(Records from a collection)

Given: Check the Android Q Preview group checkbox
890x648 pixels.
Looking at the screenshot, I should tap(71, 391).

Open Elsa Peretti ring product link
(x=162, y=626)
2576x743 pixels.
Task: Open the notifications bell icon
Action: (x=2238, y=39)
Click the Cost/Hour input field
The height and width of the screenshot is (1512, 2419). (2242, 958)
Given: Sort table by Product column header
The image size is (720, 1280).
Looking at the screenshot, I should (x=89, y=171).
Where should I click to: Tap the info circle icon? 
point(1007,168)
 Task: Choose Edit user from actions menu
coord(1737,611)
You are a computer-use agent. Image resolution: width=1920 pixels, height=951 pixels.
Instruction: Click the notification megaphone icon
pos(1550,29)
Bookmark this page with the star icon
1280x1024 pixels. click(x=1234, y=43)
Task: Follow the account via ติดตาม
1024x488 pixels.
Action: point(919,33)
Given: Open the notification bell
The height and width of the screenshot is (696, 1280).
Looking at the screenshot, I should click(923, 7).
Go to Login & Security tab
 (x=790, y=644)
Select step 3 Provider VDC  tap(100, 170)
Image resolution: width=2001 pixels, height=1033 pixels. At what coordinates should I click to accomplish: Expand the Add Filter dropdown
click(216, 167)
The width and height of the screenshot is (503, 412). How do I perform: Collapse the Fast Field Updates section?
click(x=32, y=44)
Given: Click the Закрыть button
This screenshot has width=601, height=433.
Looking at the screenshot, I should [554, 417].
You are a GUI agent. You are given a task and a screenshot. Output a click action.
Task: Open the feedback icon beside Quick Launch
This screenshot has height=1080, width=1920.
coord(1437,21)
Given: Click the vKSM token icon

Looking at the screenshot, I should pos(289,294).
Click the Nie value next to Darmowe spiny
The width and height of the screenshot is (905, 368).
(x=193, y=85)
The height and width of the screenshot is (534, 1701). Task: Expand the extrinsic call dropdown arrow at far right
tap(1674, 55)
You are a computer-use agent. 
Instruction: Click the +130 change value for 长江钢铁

- _What the exercise asks_: Rescale the rows from the line with "Where should I" to the line with "pos(1550,29)", both included, and write those lines out again with their requests. Multiply every coordinate in the answers by 2.05 and round to whole numbers, with halves rounded up.

- _Written response_:
Where should I click to: Tap the info circle icon? 
point(2064,344)
 Task: Choose Edit user from actions menu
coord(3561,1253)
You are a computer-use agent. Image resolution: width=1920 pixels, height=951 pixels.
Instruction: Click the notification megaphone icon
pos(3178,59)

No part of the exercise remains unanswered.